What is it all about?
‘Beauty captures your attention, personality captures your heart’. Finally Ketan Mehta’s passion ‘Rang Rasiya’ is able to show its true colours on the marquee and beyond any iota of doubt it’s a fascinating, appealing, compelling, inspirational, effective, bold and of course beautiful move beyond the brush and b-town mush.
The dramatized version of Ranjit Desai’s novel ‘Raja Ravi Varma’ - the renowned 19th century painter who gave gods their face, ‘Rang Rasiya’ is a well crafted beguiling and fascinating chapter of Indian art history coming to life on the silver screen.
Starts ‘beautifully’ and turns ‘special’ in its due course when Ketan explores the wars between two different worlds - The one who knew Raja Ravi Varma and the one who didn,t.
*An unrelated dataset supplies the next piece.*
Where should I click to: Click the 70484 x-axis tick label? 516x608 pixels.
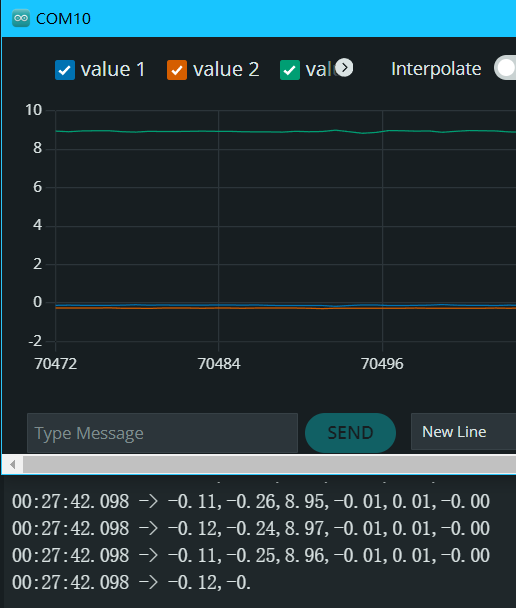219,364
It’s so striking to find the clash continues even today as the naivety to understand the beauty in nudity (truth) still prevails and the holiness of art, freedom of expression, still fights its battle.
Sanjeev Dutta and Ketan Mehta keep it simple and maintain a fine balance in their forward backward screenplay that compelling tells the story of the pioneer of Indian modern art painter Raja Ravi Varma (Randeep Hooda) from the princely state of Kilimanoor in Kerala who when gave faces to the divine by painting his muse Sugandha (Nandana Sen) as Saraswati, Laxmi and the controversial Urvashi in frontal nude, the artiste is charged with obscenity and vulgarity.
How Ravi Varma fights his defense in Mumbai Court and raises questions on freedom of expression forms the crux of the film where we see many shades of this artiste from a selfish painter to a pioneer in bridging the gap between the gods and his devotees (especially the lower caste who were not allowed to visit temples) through his printing press that printed posters of Hindu gods, to a lover, and a defender of freedom of expression in modern India.
Sanjeev Dutta and Ketan Mehta sensibly handle the shades of this great artist in this compelling melodrama which is a bit slow but beautifully intense.
What to look out for
Moving beyond brush and b-town mush ‘Rang Rasiya’ is not just a love story of a famous painter. Ketan Mehta succeeds in twining a social message by romantically coining the period biopic with the ‘freedom’ of expression undertone that echoes till the end. Like the gods in those calendars the message successfully manages to haunt the audience whenever they see the poster of Ravi Varma designed deity. That is the film biggest beauty.
Watch Randeep Hooda and Nandana Sen in the Pururava and Urvashi sequence, it’s nothing short of a masterpiece.
Made with passion and lot of heart ‘Rang Rasiya’ is a commendable effort. The love making scenes are done with grace and beauty. Christo Bakalov cinematography is eye pleasing as it follows the artiste from Kerala to Mumbai and Baroda.
The talented production designer Nitin Chandrakant Desai does it again it takes us to the era.
Sandesh Shandilya music goes with the flavor of the film.
Randeep Hooda gives his career best performance till date. Growing in strength to strength from a selfish painter to a selfless fighter, passionate lover, virtuous soul, moody and a genius it’s a dream for any actor to portray such range of emotions in one character and still keep the right balance of neatness with a personal nuance. Randeep Hooda does that. Brilliant.
Nandana Sen is captivatingly divine and graceful. The supporting cast lends great support where Paresh Rawal is terrific, Feryna Wazheir as admirer of Ravi Varma is charming.
Ashish Vidyarthi, Sachin Khedekar, Darshan Jariwala, Vikram Gokhale, Vipin Sharma and Rajat Kapoor chip in with adequate support.
The use of digitally enhanced backdrop in couple of scenes and the uneven dialect hinders the smooth narrative and catches unwanted attention.
Conclusion: Ketan Mehta delivers a fascinating, appealing, compelling, inspirational, effective, bold and of course beautiful move beyond the brush and b-town mush. Watch it for the love of art and cinema.